Definition and discovery of tandem SH3-binding motifs interacting with members of the p47 ^phox -related protein family

SH3 domains are widespread protein modules that mostly bind to proline-rich short linear motifs (SLiMs). Most known SH3 domain-motif interactions and canonical or non-canonical recognition specificities are described for individual SH3 domains. Although cooperation and coordinated motif binding between tandem SH3 domains has already been described for members of the p47 ^phox -related protein family, individual cases have never been collected and analyzed collectively, which precluded the definition of the binding preferences and targeted discovery of further instances. Here, we apply an integrative approach that includes data collection, curation, bioinformatics analyses and state-of-the-art structure prediction methods to fill these gaps.
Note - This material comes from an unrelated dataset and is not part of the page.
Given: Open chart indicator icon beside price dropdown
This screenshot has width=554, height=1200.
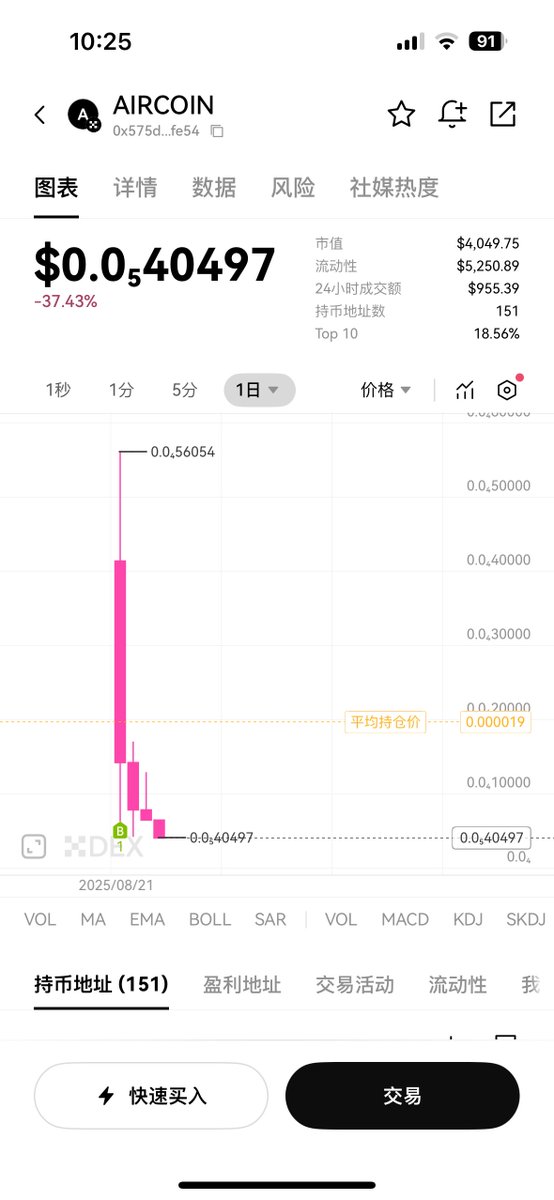Looking at the screenshot, I should [465, 390].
We define the optimal binding preference of tandemly arranged SH3 domains as [PAVIL]PPR[PR][^DE][^DE], and propose potential new instances of this SLiM among the family members and their binding partners. Structure predictions suggest the possibility of a novel, reverse binding mode for certain motif instances. A search of the human proteome with the sequence signatures of SH3 tandemization and follow-up structure analyses suggest that SH3 tandemization could be specific for this family. In all, our comprehensive analysis of this unique SH3 binding mode enabled description of the binding preference and identification of novel interesting cases proposed for experimental validation.